» Task:
Tally the lines in the entries below where the string "computer" occurs. Reply with the total alone.

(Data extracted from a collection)
====

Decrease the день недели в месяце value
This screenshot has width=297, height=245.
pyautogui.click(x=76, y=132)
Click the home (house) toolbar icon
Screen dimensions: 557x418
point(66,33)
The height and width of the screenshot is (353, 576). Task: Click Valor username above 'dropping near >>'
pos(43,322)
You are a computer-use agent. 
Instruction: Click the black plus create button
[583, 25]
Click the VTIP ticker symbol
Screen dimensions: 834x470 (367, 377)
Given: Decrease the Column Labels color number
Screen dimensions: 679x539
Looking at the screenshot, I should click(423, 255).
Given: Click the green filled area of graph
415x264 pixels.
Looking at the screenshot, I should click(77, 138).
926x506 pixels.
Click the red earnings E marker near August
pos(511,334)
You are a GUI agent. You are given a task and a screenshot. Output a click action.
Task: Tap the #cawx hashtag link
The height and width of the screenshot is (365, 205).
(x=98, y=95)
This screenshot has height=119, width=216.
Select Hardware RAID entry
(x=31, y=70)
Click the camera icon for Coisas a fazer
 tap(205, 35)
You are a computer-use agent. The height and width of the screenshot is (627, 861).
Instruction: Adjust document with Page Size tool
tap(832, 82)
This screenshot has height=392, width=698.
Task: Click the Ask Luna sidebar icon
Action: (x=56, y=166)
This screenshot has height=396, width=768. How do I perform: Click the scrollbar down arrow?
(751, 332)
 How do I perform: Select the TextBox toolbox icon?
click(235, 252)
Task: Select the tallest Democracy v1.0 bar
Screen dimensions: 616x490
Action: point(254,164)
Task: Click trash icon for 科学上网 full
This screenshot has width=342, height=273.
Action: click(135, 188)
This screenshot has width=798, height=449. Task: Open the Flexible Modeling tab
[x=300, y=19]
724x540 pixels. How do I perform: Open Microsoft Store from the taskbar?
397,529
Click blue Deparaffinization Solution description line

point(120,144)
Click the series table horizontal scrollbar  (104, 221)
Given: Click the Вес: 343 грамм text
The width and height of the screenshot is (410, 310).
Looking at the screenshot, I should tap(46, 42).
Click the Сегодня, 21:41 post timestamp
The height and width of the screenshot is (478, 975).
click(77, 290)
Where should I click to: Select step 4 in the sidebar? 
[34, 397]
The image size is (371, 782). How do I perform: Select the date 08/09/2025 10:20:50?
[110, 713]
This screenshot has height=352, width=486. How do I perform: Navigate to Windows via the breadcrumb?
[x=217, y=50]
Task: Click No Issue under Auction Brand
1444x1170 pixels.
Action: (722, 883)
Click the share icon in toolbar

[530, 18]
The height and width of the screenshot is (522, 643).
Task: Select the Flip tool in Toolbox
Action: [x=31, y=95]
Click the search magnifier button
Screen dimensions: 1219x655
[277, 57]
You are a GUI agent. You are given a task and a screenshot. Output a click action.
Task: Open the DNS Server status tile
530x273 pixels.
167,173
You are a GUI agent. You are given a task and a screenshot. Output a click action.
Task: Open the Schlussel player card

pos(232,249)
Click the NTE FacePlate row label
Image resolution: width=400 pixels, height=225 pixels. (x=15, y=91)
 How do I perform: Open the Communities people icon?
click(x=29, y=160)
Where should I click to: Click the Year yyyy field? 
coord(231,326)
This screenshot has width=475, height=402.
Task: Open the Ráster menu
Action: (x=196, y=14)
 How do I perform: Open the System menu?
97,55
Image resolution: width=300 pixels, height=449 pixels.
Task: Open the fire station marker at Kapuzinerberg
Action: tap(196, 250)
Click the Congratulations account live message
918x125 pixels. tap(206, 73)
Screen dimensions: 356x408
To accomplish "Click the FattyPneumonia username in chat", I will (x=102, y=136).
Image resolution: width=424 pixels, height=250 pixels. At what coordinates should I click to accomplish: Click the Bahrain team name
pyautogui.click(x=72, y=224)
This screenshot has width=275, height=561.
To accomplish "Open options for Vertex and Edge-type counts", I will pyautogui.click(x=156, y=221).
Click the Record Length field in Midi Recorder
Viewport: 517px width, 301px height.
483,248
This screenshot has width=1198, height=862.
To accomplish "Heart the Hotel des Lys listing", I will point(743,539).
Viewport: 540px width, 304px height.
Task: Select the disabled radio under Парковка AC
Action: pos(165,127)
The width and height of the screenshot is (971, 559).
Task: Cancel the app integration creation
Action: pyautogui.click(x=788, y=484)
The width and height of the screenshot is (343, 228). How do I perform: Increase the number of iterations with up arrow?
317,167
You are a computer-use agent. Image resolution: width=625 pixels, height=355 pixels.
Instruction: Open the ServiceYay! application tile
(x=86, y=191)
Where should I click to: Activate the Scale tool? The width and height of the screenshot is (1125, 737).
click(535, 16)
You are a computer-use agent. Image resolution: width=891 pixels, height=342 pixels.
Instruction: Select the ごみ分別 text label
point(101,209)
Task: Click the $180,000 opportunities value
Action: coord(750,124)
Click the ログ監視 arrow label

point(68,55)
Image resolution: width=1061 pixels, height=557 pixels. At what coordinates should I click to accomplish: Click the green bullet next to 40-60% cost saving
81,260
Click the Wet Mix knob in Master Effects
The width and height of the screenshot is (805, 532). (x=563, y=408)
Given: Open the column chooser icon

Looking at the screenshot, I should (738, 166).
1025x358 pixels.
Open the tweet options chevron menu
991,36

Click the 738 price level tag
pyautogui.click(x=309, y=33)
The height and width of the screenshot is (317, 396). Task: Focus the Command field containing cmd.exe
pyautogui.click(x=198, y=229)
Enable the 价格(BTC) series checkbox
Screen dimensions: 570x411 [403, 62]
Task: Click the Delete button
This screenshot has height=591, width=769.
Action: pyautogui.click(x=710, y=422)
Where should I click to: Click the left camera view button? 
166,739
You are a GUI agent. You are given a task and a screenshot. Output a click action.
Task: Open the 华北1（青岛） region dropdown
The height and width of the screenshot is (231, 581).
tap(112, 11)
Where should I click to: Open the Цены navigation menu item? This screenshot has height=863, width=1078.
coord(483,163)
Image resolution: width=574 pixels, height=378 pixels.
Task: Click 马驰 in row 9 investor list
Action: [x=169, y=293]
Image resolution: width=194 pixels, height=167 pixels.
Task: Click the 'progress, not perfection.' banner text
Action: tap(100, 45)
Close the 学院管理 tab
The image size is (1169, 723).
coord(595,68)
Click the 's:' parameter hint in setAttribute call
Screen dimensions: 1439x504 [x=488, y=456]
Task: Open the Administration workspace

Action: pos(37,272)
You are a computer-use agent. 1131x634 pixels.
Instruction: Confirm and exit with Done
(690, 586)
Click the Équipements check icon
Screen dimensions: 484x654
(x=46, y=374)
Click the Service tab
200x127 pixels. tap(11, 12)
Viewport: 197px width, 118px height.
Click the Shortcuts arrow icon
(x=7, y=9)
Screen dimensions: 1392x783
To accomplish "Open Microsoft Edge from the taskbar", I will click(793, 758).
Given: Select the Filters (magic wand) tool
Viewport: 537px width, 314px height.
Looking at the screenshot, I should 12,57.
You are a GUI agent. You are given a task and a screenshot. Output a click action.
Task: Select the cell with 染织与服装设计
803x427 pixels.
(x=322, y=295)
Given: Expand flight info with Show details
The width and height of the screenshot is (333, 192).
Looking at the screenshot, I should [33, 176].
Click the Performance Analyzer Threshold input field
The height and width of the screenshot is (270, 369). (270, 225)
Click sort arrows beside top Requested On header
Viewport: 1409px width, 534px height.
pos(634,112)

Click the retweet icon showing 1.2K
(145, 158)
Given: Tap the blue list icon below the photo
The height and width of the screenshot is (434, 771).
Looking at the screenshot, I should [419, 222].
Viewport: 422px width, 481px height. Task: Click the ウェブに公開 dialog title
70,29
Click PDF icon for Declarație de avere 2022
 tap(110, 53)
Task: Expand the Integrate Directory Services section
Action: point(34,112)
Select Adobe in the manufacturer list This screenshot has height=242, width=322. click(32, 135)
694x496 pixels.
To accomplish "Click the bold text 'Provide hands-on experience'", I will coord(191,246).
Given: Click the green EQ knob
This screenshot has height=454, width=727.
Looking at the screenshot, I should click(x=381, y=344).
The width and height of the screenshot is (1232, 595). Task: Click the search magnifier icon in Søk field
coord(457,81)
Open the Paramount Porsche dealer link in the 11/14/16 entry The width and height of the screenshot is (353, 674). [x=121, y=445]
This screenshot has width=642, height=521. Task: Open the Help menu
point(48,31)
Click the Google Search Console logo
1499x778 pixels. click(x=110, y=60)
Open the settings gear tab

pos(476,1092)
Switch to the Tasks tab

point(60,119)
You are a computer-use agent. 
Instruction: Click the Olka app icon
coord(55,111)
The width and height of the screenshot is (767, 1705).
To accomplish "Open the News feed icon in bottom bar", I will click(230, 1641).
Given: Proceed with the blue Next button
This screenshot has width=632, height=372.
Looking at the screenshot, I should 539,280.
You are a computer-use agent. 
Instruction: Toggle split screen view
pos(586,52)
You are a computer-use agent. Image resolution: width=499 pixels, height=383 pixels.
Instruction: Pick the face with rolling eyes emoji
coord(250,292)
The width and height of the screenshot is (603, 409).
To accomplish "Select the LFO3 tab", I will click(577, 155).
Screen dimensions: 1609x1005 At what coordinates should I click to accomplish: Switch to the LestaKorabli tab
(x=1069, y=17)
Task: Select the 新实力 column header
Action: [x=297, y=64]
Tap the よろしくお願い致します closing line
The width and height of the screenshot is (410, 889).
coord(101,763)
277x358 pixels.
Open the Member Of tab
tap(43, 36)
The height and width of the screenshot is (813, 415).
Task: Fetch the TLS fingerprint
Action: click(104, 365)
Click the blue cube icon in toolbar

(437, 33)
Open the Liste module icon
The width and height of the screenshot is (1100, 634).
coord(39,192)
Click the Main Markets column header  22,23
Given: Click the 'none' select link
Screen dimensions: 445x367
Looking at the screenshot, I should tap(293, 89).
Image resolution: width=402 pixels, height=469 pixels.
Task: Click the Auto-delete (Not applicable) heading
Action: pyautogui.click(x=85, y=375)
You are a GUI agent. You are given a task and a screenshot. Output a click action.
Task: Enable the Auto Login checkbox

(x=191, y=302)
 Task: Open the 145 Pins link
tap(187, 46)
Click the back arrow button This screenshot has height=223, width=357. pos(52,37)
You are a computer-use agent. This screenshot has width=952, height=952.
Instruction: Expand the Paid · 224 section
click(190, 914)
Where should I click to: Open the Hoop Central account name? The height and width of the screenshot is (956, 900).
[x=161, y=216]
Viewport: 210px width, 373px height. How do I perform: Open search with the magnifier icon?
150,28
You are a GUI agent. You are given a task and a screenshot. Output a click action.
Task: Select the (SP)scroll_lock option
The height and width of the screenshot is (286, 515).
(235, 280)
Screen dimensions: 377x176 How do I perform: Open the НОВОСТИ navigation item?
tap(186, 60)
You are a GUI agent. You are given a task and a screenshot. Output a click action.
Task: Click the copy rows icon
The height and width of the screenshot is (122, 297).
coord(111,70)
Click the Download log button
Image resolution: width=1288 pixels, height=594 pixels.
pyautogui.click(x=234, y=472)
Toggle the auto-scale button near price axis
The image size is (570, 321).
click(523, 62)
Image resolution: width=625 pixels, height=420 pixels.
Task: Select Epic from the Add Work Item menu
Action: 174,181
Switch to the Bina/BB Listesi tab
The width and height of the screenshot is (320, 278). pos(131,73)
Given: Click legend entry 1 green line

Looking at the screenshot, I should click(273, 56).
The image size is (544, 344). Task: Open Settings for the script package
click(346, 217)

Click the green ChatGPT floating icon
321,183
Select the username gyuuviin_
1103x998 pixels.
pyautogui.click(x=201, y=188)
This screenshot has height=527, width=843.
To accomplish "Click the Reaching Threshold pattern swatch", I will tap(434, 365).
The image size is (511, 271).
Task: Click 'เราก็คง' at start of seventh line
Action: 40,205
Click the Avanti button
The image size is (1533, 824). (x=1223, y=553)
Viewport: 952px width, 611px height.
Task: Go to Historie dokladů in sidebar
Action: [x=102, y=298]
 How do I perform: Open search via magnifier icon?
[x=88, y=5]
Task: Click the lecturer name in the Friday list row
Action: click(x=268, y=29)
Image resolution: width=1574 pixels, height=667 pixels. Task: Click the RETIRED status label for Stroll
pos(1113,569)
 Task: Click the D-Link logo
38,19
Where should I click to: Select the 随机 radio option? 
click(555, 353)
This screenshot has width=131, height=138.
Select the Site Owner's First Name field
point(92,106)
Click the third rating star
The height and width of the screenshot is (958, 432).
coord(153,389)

====

» Answer box:
9